Jean-Christophe PERRIN

[1] Fresque qui va de Deutéronome à 2 Rois. Il s’agit du mouvement deutéronomique qui a été rédigé après l’Exil, selon de nombreux exégètes, et qui prône un monothéisme absolu.

[2] L’intelligentsia israélite était composée de fonctionnaires, de scribes, de militaires importants, de prêtres, d’artisans qualifiés. Ces déportés furent utilisés de diverses manières. Certains participèrent à l’urbanisation de l’Assyrie, d’autres furent employés à la cour assyrienne, d’autres encore furent vendus comme esclaves.
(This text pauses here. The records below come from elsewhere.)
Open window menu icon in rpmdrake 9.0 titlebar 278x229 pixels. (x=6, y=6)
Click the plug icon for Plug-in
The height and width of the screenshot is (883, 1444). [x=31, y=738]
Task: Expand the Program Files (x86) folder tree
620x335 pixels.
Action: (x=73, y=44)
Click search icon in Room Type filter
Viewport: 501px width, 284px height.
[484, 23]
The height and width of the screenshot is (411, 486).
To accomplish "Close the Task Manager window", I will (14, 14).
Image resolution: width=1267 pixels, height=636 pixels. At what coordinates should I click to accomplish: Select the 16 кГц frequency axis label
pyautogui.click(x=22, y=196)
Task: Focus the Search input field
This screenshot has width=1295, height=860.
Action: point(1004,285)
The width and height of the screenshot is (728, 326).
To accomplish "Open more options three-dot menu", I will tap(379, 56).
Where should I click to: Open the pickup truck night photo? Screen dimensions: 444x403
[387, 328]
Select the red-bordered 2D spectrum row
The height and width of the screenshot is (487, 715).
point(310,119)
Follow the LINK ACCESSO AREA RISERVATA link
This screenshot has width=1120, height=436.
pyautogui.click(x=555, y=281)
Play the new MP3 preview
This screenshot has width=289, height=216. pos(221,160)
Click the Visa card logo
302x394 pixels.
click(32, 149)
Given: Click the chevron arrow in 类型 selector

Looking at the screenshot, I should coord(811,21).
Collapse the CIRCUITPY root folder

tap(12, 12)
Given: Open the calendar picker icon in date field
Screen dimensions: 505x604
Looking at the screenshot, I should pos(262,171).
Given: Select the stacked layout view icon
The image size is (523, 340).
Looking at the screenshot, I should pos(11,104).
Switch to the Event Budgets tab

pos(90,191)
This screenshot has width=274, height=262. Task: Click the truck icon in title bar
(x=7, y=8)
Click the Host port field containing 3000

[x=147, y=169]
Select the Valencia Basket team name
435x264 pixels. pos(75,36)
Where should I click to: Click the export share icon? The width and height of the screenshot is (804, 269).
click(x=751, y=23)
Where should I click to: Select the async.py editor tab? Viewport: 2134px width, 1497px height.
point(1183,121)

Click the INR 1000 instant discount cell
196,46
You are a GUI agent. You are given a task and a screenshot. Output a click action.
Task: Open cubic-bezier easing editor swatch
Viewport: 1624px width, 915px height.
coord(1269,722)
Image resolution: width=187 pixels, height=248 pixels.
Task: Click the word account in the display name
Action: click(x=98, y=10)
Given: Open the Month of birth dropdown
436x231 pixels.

[3] La « réforme » de Josias, fut à la fois politique et religieuse. C’est sous son règne que la croyance en un Dieu unique atteint son point culminant.

[4] Traité d’Assurbanipal, vers 650 av. J.-C.

[5] YHWH est le nom imprononçable qui fut donné à Moïse en Exode 3, 14. Quand ce nom est mentionné, les juifs, à la lecture du texte, disent simplement Adonaï (« Seigneur ») ou HaChem, le Nom. Dans certaines Bibles, le nom imprononçable est indiqué par les quatre consonnes, Yod Hé Wo Hé, aussi appelé Tétragramme.

[6] Israël Finkelstein et Neil A. Silberman, La Bible dévoilée. Les nouvelles révélations de l’archéologie, Paris, Bayard, 2006.